The Proposed Pretrial Order indicates that the decedent’s parents have since died. See ECF 75 at 4. However, their deaths have no impact on the legal issues addressed here. Moreover, defense counsel concedes that the parents' wrongful death claims may be pursued by the personal representatives of their estates. See ECF 78.
. The Amended Complaint also included Count VII, claims against Baltimore County under the Americans with Disabilities Act, 42 U.S.C. § 12131 et seq. and the Rehabilitation Act, 29 U.S.C. § 794. See id. However, in their opposition to defendants’ motion for summary judgment, plaintiffs abandoned Count VII. See ECF 40 at 1 n. 1.
. I also continued the bifurcation order entered by Judge Legg. ECF 60.
. As the Fourth Circuit has explained, for purposes of "clearly established,” 'it is not necessary that the precise conduct at issue has previously been held unlawful. Meyers, 713 F.3d at 734.
. As authority, the Fourth Circuit cites United States v. Hudson, 673 F.3d 263, 268 (4th Cir.2012). Hudson stands for the proposition that an argument not raised in an appellate brief is waived, in the sense that the appellate court will not address that argument. See 673 F.3d at 268. Hudson did not address remand. See id.
. The mandate rule also " ‘forecloses litigation of issues decided by the district court but foregone on appeal or otherwise waived, for example because they were not raised in the district court.’ ” Volvo Trademark Holding Aktiebolaget v. Clark Mach.
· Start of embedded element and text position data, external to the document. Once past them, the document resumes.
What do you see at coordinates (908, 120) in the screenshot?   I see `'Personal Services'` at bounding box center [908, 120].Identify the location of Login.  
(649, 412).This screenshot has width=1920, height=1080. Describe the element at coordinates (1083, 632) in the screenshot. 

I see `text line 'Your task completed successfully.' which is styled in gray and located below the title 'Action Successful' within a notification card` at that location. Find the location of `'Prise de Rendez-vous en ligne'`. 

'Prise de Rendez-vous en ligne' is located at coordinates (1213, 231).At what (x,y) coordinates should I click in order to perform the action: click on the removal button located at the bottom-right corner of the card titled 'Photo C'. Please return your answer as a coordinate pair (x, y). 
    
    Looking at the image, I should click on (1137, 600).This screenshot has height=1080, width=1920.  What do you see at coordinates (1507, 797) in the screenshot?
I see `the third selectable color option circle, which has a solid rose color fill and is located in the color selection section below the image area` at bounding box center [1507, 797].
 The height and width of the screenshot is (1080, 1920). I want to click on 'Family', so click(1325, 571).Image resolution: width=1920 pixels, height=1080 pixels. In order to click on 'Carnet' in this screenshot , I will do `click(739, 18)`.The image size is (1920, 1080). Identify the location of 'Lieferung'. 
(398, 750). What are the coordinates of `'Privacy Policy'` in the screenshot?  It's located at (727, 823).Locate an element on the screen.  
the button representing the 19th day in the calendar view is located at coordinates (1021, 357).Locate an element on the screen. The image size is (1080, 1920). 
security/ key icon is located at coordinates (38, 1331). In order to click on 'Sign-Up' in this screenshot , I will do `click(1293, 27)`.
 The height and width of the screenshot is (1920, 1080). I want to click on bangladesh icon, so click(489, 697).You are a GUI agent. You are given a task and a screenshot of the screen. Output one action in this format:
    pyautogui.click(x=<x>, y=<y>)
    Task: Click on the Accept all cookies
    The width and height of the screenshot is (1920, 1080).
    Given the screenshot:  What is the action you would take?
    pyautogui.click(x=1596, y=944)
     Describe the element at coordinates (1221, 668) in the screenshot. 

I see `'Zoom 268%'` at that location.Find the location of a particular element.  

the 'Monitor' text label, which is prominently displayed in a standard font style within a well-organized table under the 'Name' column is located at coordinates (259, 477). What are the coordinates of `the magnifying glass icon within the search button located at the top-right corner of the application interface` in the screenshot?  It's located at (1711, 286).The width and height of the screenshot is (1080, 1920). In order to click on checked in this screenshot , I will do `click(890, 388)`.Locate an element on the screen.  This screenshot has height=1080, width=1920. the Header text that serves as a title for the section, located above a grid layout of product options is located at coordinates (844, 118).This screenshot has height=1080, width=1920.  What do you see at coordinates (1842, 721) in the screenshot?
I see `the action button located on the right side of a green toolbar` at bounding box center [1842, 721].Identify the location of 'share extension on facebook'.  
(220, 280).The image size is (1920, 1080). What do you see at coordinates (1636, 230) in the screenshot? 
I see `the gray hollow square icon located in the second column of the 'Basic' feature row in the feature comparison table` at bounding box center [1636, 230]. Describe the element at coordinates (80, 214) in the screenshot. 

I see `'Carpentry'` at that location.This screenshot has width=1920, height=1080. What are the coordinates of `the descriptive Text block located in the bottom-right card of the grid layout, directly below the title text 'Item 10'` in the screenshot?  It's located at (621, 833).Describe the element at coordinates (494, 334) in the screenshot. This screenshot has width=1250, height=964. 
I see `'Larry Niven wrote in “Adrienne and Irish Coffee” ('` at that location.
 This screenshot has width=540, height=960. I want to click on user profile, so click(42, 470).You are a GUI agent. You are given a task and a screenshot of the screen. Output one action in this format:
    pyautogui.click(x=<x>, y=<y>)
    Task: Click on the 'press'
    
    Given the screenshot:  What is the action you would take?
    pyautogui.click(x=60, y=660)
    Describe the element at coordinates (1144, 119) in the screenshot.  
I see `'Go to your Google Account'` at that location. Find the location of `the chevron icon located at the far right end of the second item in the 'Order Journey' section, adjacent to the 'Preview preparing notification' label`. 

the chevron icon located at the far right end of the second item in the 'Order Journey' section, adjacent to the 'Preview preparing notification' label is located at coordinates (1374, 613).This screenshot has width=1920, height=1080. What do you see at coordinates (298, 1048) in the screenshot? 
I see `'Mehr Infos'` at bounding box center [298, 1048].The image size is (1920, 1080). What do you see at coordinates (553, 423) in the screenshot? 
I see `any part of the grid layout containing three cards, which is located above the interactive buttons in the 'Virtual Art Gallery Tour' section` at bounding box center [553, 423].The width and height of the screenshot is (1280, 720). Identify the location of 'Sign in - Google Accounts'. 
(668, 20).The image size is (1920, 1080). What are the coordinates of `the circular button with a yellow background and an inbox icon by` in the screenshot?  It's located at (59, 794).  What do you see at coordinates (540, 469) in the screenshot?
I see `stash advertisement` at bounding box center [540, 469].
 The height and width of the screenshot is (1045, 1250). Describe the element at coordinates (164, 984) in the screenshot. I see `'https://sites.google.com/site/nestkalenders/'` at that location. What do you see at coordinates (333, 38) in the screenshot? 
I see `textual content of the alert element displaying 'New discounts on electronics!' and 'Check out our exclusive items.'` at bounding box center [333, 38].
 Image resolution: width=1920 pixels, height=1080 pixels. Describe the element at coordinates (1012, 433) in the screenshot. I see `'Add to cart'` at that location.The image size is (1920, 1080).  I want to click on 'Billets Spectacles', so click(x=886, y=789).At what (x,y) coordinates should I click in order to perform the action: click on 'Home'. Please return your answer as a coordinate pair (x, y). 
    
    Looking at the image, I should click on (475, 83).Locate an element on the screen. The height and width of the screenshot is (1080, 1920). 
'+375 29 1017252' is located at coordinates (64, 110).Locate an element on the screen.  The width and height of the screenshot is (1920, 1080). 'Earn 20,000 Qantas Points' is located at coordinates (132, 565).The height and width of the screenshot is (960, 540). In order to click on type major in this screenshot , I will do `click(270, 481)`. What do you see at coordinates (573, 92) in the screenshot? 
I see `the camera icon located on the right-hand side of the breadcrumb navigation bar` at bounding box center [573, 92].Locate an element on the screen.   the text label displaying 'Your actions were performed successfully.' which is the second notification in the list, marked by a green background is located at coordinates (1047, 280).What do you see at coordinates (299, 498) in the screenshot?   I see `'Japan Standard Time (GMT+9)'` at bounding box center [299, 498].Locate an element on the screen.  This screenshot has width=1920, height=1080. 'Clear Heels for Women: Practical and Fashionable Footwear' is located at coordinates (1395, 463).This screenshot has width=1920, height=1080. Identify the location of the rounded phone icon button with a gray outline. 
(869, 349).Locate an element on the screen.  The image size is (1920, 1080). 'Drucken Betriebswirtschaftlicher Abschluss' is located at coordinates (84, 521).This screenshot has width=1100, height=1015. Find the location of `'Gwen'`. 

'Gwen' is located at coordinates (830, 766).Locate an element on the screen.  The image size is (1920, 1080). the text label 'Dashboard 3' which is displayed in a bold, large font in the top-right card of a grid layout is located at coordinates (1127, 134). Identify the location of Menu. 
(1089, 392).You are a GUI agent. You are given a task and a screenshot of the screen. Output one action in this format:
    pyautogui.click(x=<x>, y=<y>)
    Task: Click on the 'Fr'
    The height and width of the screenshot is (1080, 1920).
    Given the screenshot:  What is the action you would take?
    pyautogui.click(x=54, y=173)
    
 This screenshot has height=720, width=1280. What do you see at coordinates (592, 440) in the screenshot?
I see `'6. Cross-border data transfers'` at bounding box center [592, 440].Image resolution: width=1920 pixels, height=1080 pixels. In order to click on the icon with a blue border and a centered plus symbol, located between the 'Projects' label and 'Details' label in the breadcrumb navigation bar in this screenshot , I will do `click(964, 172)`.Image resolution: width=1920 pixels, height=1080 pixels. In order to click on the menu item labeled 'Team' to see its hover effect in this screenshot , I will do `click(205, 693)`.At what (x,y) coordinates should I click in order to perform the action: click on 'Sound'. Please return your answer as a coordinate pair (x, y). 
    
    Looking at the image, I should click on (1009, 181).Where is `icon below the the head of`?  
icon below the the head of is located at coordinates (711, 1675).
Co., 510 F.3d 474, 481 (4th Cir.2007) (quoting Bell, 5 F.3d at 66 (4th Cir.1993)). That aspect of the mandate rule is not relevant because, as explained above, the district court did not squarely address the legal standard applicable to the Count V claims.
. Notably, in Willingham, the Fourth Circuit went on to hold that the district court committed reversible error by submitting to the jury the ultimate question of whether the defendant was entitled to qualified immunity. 412 F.3d at 559-60. Instead, the Court explained, where "a dispute of material fact precludes a conclusive ruling on qualified immunity at the summary judgment stage, the district court should submit factual questions to the jury and reserve for itself the legal question of whether the defendant is entitled to qualified immunity on the facts found by the jury.” Id. at 560; accord Gregg v. Ham, 678 F.3d 333, 339 (4th Cir.2012).